| Data entries |
[Start of Attachment]

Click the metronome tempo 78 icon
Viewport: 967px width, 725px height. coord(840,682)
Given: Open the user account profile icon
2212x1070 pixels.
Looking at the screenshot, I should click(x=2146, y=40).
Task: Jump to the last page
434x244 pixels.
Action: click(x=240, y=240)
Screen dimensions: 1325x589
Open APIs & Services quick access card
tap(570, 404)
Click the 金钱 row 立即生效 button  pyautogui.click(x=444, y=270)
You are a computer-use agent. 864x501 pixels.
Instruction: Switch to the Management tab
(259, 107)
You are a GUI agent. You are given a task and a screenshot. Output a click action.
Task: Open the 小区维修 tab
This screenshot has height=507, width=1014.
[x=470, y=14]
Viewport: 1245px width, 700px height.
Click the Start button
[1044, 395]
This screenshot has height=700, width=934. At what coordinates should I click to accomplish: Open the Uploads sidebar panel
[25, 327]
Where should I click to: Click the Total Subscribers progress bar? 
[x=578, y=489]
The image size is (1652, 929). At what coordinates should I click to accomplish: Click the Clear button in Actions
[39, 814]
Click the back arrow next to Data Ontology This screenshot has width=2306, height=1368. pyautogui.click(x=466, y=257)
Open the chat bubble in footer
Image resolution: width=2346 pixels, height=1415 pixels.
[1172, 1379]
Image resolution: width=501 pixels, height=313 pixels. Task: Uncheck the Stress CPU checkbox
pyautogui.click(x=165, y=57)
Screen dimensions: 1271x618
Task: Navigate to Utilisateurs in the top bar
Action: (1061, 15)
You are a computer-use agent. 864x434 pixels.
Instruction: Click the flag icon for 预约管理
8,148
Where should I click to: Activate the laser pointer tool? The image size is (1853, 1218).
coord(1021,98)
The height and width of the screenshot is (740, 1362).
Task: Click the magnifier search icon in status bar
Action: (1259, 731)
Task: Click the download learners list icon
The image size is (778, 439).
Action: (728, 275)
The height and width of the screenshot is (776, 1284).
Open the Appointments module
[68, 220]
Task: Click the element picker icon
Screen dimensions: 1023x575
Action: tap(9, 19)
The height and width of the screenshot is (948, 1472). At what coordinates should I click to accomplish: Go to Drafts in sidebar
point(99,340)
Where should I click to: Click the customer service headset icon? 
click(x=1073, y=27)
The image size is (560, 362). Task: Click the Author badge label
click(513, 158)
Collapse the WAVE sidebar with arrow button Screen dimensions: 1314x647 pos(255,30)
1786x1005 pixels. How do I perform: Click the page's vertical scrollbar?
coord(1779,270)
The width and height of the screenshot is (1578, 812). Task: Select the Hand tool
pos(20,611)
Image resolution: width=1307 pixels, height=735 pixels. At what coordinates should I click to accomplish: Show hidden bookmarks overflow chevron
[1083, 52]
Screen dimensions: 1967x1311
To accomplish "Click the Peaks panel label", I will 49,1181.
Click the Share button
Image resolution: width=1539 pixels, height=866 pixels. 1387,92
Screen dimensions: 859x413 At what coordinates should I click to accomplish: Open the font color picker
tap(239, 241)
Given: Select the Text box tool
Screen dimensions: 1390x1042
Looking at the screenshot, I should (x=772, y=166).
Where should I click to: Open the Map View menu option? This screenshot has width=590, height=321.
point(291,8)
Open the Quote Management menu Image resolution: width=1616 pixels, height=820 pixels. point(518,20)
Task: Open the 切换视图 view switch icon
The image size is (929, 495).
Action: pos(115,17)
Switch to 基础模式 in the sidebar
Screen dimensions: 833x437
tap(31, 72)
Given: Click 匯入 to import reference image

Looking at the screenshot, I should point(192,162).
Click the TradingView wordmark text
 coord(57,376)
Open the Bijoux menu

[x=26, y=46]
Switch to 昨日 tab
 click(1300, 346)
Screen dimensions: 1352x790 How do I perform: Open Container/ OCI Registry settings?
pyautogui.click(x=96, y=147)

[End of Attachment]

| Exercise details |
Give back the line containing "Image resolution: width=1307" and all the lines after it through the end of the records, unchanged.

| Response area |
Image resolution: width=1307 pixels, height=735 pixels. At what coordinates should I click to accomplish: Show hidden bookmarks overflow chevron
[1083, 52]
Screen dimensions: 1967x1311
To accomplish "Click the Peaks panel label", I will 49,1181.
Click the Share button
Image resolution: width=1539 pixels, height=866 pixels. 1387,92
Screen dimensions: 859x413 At what coordinates should I click to accomplish: Open the font color picker
tap(239, 241)
Given: Select the Text box tool
Screen dimensions: 1390x1042
Looking at the screenshot, I should (x=772, y=166).
Where should I click to: Open the Map View menu option? This screenshot has width=590, height=321.
point(291,8)
Open the Quote Management menu Image resolution: width=1616 pixels, height=820 pixels. point(518,20)
Task: Open the 切换视图 view switch icon
The image size is (929, 495).
Action: pos(115,17)
Switch to 基础模式 in the sidebar
Screen dimensions: 833x437
tap(31, 72)
Given: Click 匯入 to import reference image

Looking at the screenshot, I should point(192,162).
Click the TradingView wordmark text
 coord(57,376)
Open the Bijoux menu

[x=26, y=46]
Switch to 昨日 tab
 click(1300, 346)
Screen dimensions: 1352x790 How do I perform: Open Container/ OCI Registry settings?
pyautogui.click(x=96, y=147)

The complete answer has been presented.